Hiraku looked at the empty space where the Great Ape had been. Then at the old man still seated calmly in the upper rows, who rose without hurry and descended the stairs.
He spoke cautiously to Mangūsu, unsure what he was going through.
"Lord Mangūsu... the special guest is about to leave."
Mangūsu simply nodded, but his dumbfounded, despaired body language was still there.
Guzo had less restraint. He looked annoyed, even.
"Master." He looked at Mangūsu's back. "Why did you let them go? I wanted a go at that! Looks like I could still catch u—"
Mangūsu's head turned slightly.
Mangūsu's arm instantly transformed, claws out, and the strike connected with Guzo's jaw.
CRACK.
Guzo was flung to the side, hit the wall and stayed there, embedded in it, eyes wide and not entirely understanding what had just happened.
Mangūsu looked at him with deep killing intent.
"How dare you," he said quietly, "even consider raising your hand against the patriarch's experiment?"

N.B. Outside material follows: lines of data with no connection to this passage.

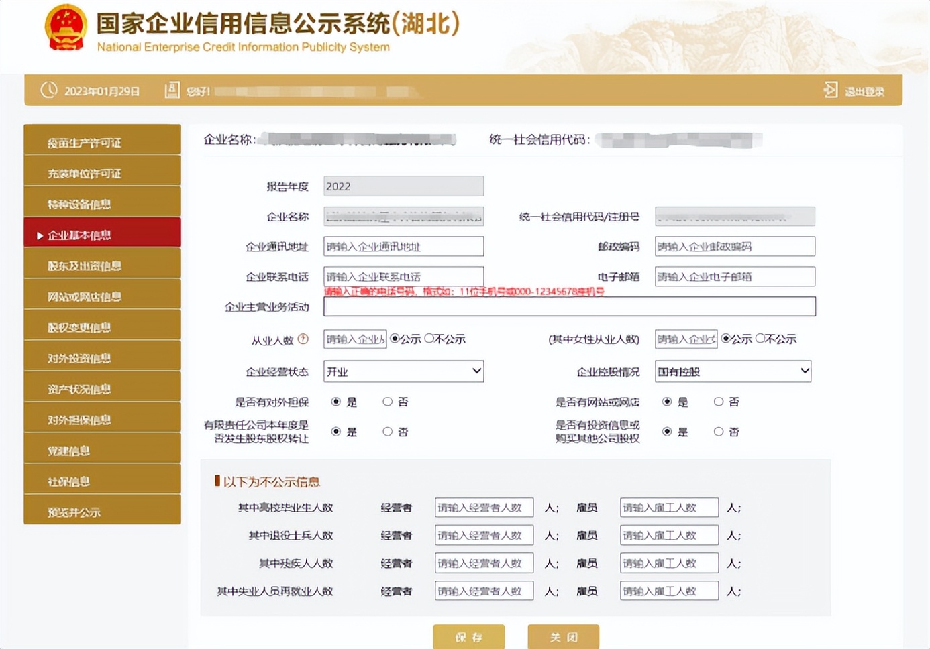Select 否 for 是否有对外担保
The height and width of the screenshot is (649, 930).
coord(387,401)
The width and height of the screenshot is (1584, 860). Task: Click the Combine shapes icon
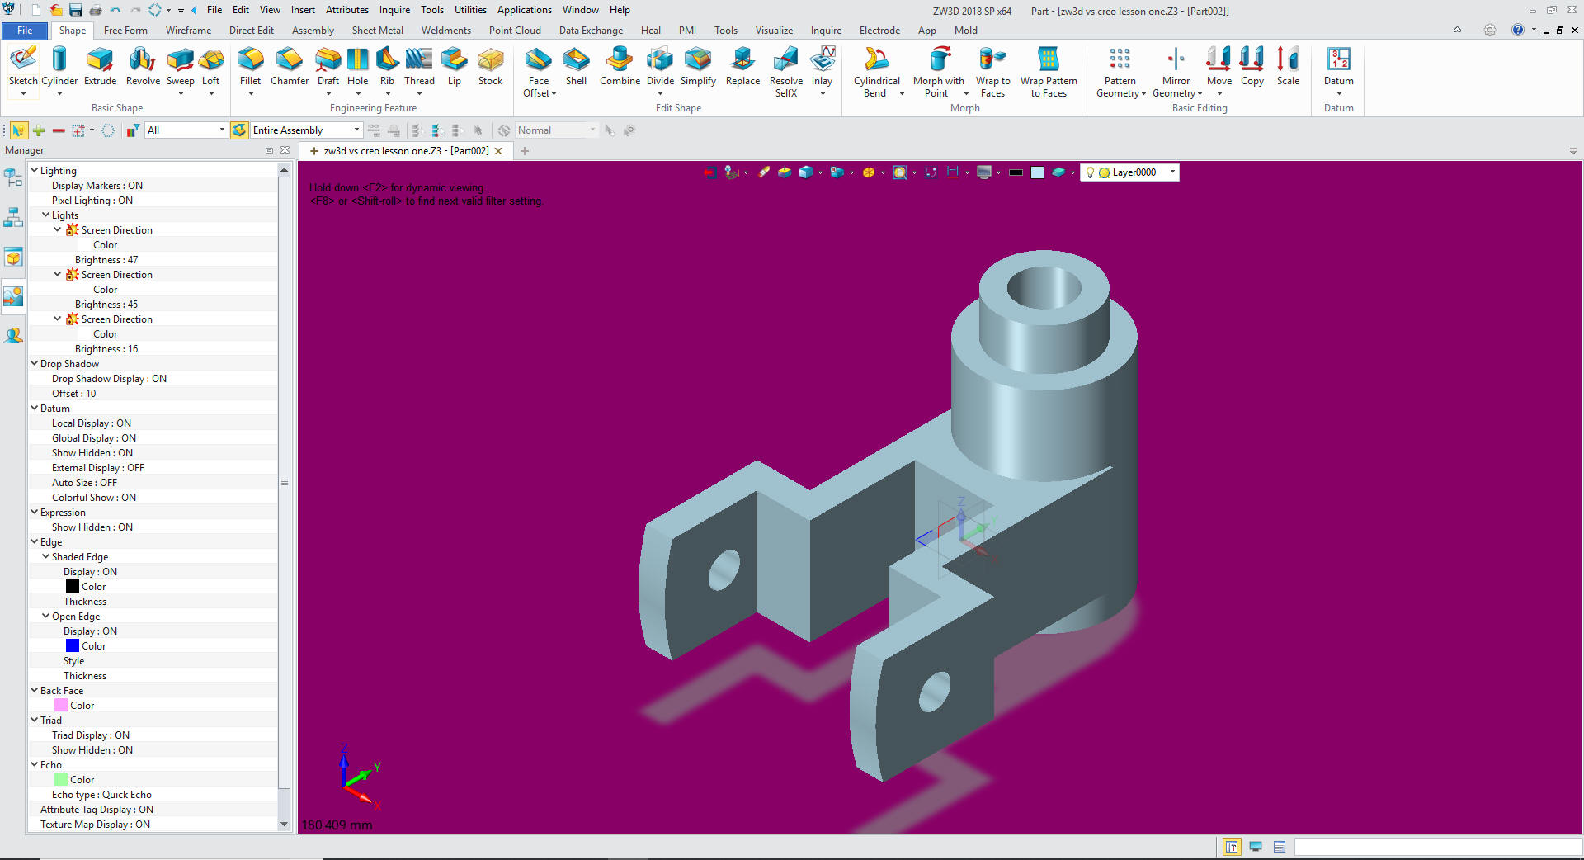pyautogui.click(x=620, y=66)
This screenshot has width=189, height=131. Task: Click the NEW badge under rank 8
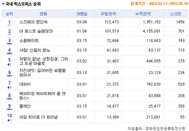click(x=9, y=99)
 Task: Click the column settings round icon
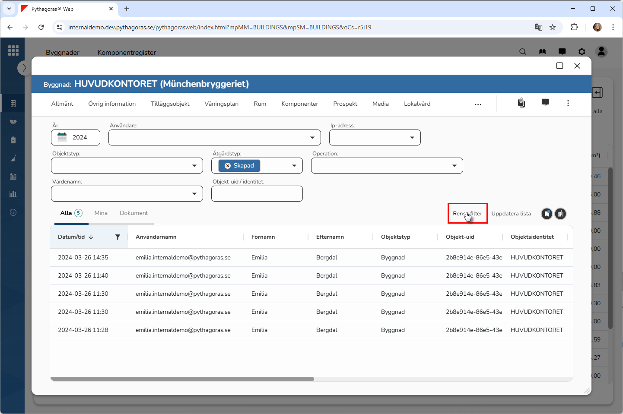coord(560,214)
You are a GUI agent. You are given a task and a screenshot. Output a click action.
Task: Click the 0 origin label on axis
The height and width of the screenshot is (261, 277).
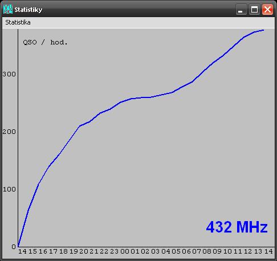pyautogui.click(x=14, y=247)
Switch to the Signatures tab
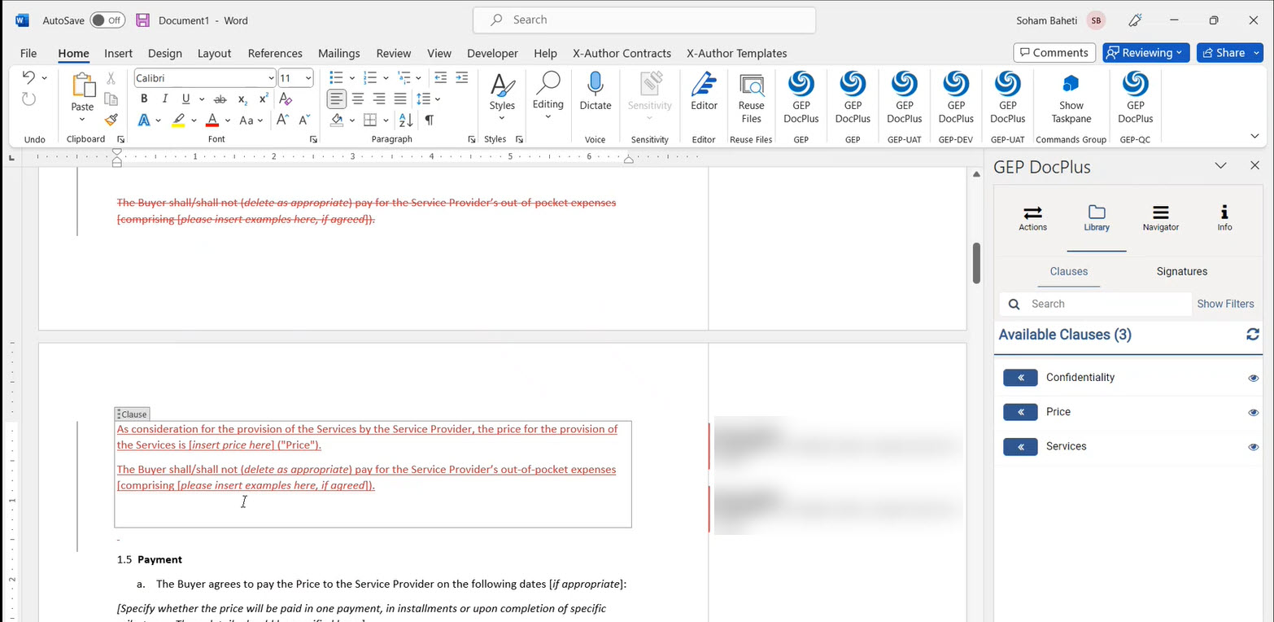This screenshot has height=622, width=1274. 1181,272

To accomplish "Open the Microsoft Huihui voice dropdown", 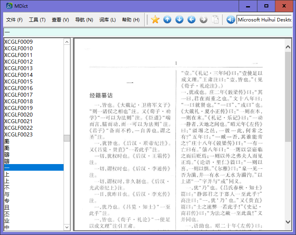I will (264, 19).
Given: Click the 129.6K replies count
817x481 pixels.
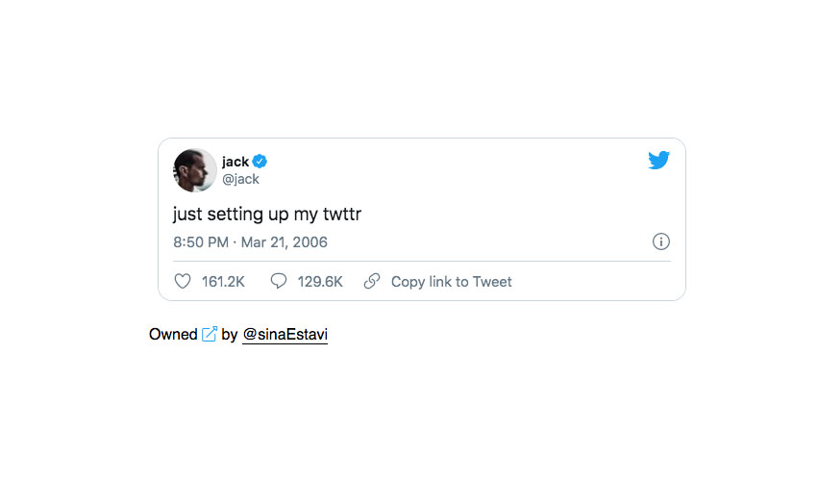Looking at the screenshot, I should coord(320,282).
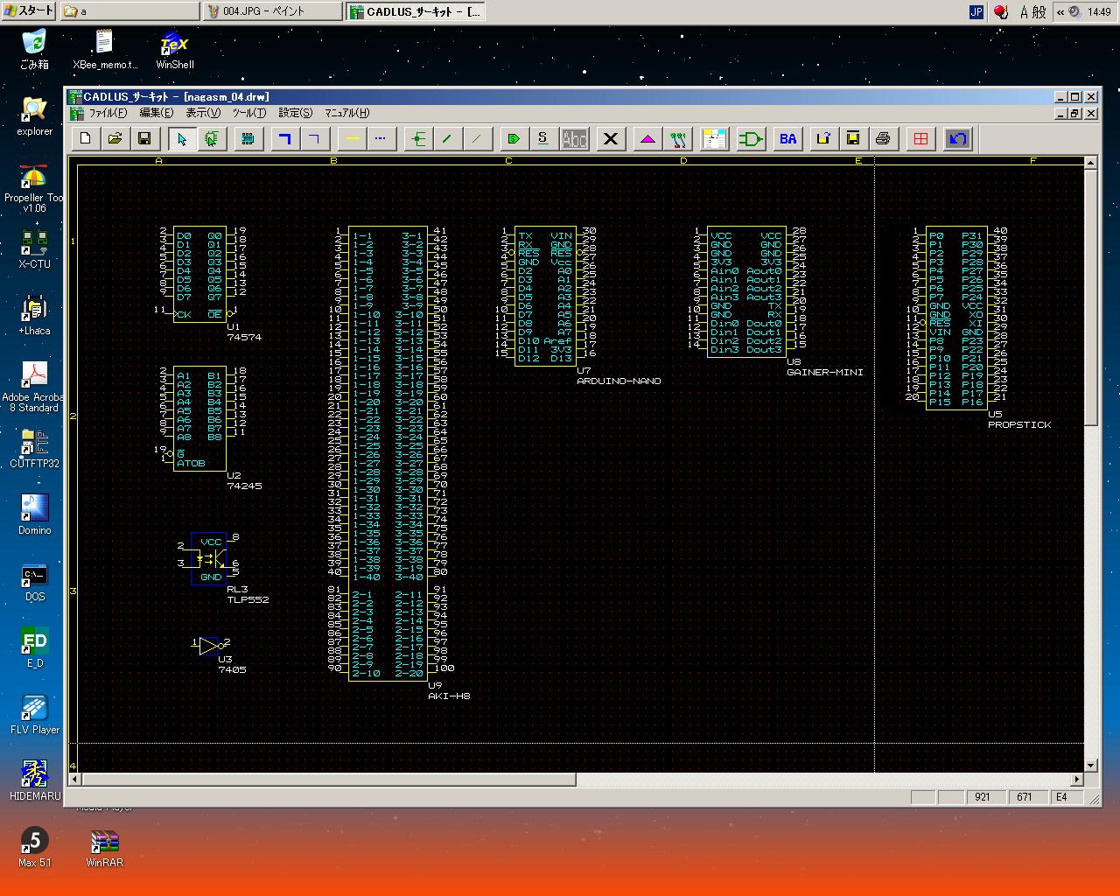Image resolution: width=1120 pixels, height=896 pixels.
Task: Click the green logic gate icon
Action: pos(751,139)
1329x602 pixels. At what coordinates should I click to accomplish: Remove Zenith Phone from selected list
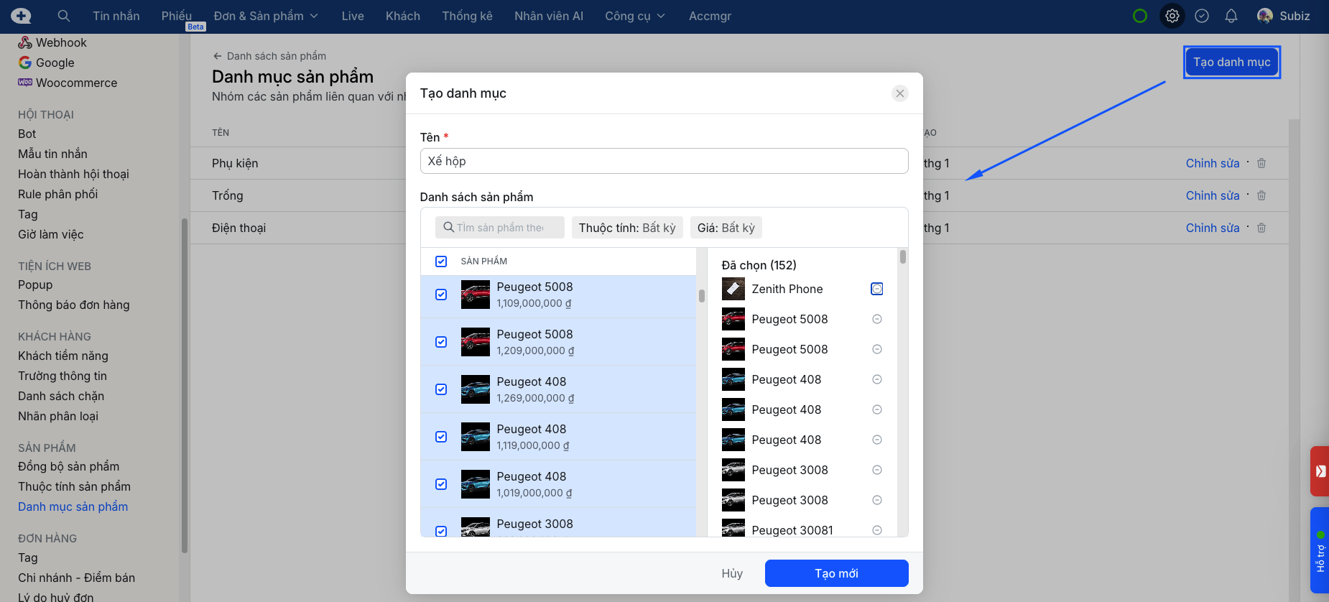pyautogui.click(x=876, y=289)
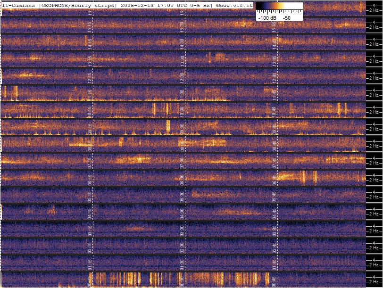Jump to the 04:30 time marker
The height and width of the screenshot is (288, 383).
182,213
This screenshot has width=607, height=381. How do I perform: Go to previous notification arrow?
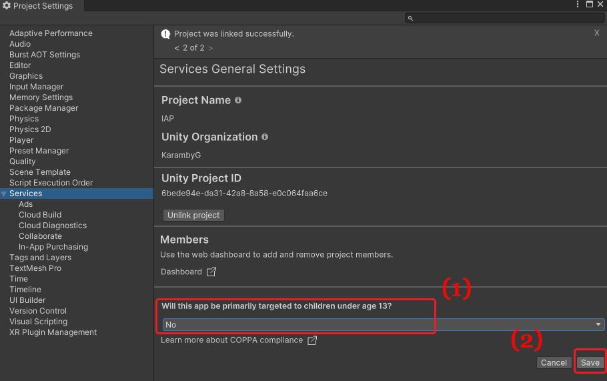pyautogui.click(x=177, y=48)
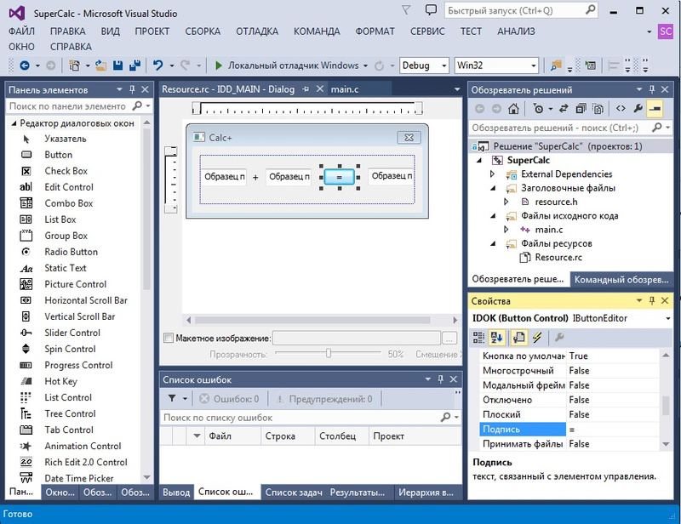Sort properties alphabetically in the Properties panel
Image resolution: width=681 pixels, height=524 pixels.
(x=498, y=337)
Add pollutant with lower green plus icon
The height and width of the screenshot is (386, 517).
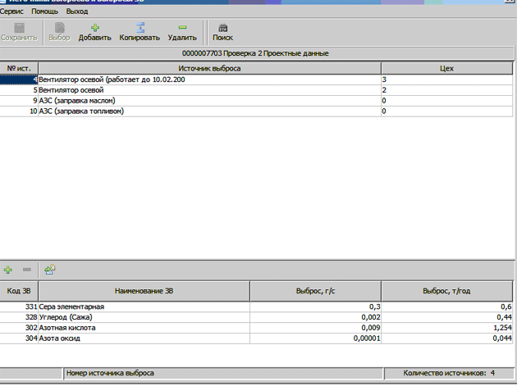[x=8, y=270]
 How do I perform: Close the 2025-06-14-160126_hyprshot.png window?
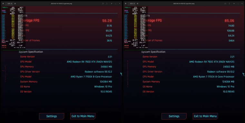pyautogui.click(x=242, y=4)
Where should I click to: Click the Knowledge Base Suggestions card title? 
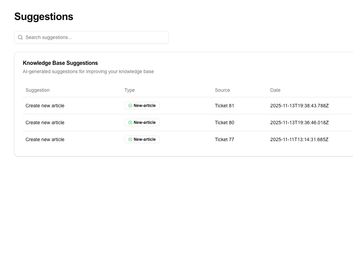(60, 63)
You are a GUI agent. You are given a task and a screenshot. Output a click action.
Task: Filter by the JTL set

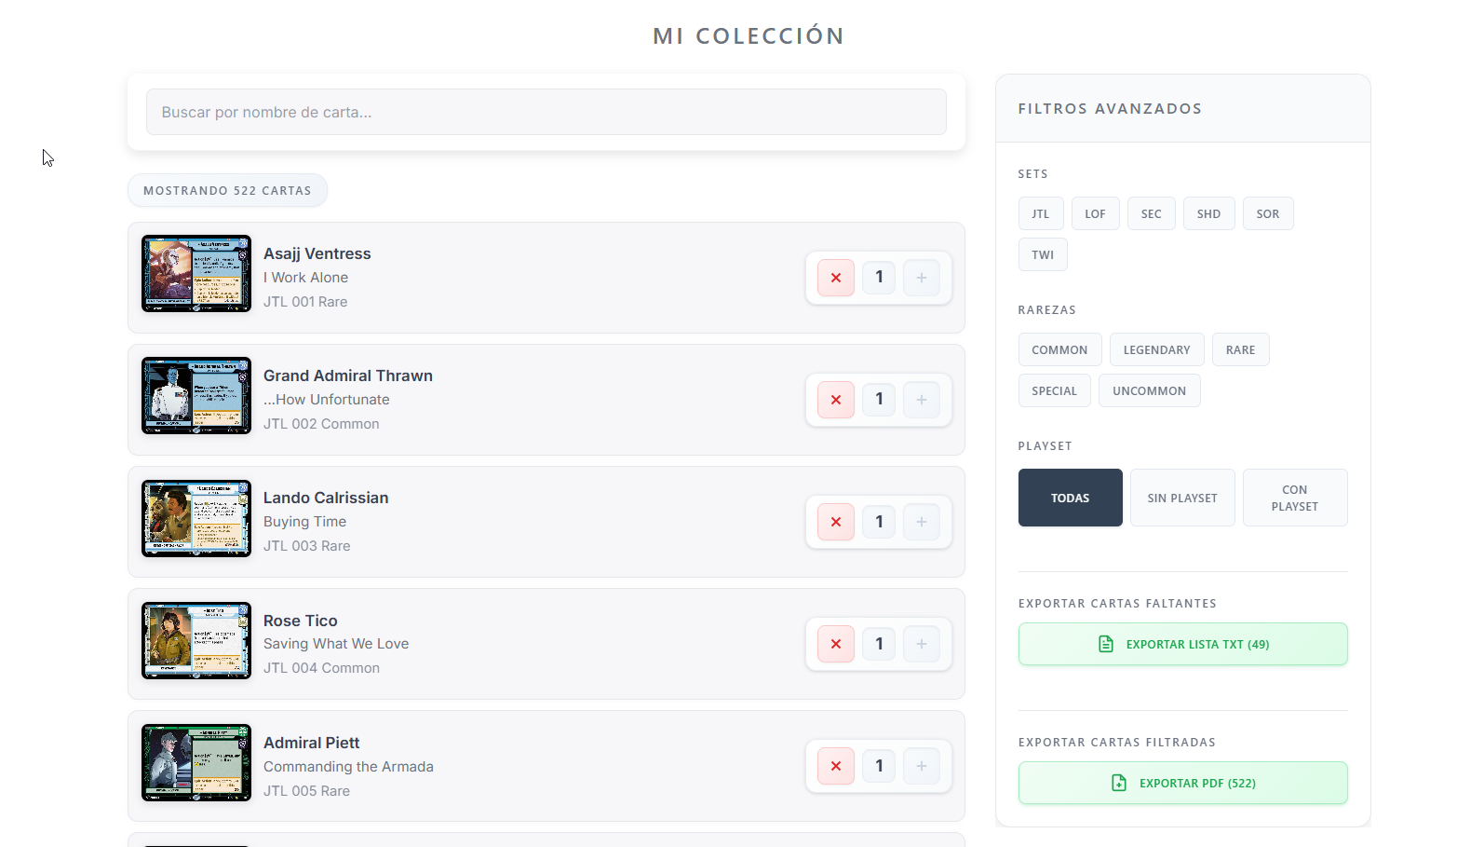(x=1040, y=213)
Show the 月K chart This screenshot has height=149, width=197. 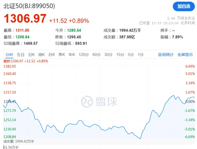(52, 55)
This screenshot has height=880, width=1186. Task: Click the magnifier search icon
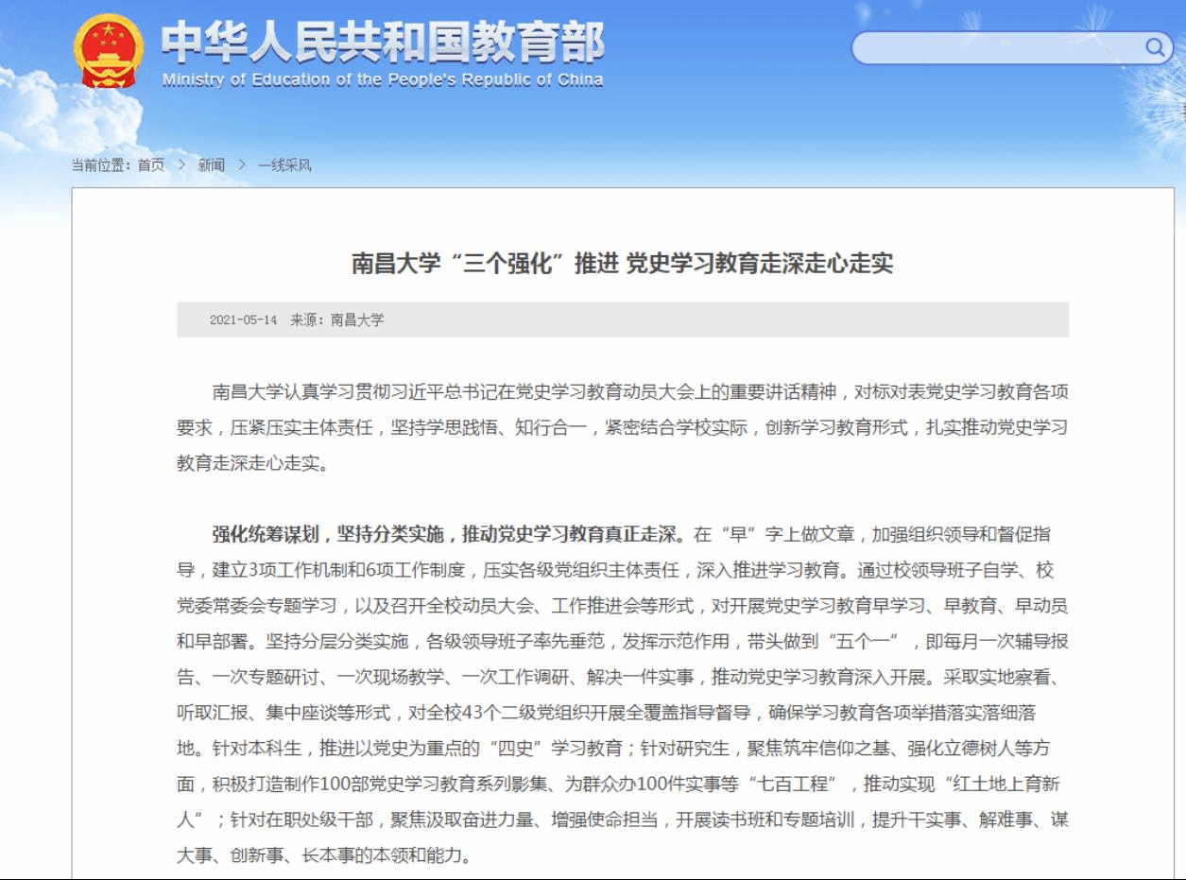point(1155,47)
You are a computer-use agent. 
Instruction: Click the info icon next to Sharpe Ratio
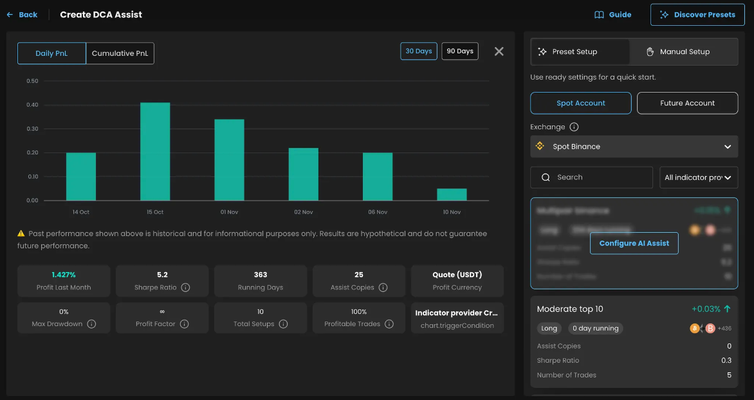pyautogui.click(x=186, y=287)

He removed his robes as body transformed into something sinister.
Hopefully, he could redirect some of the patriarch's anger to this dumb oaf.
"Prepare yourself."
Hiraku stared at Mangūsu. He opened his mouth and closed it again and decided, wisely, that this was not the moment.
The arena was silent, but the air was heavy.
The old man's footsteps were the only sound as he reached the floor and walked unhurriedly toward the exit.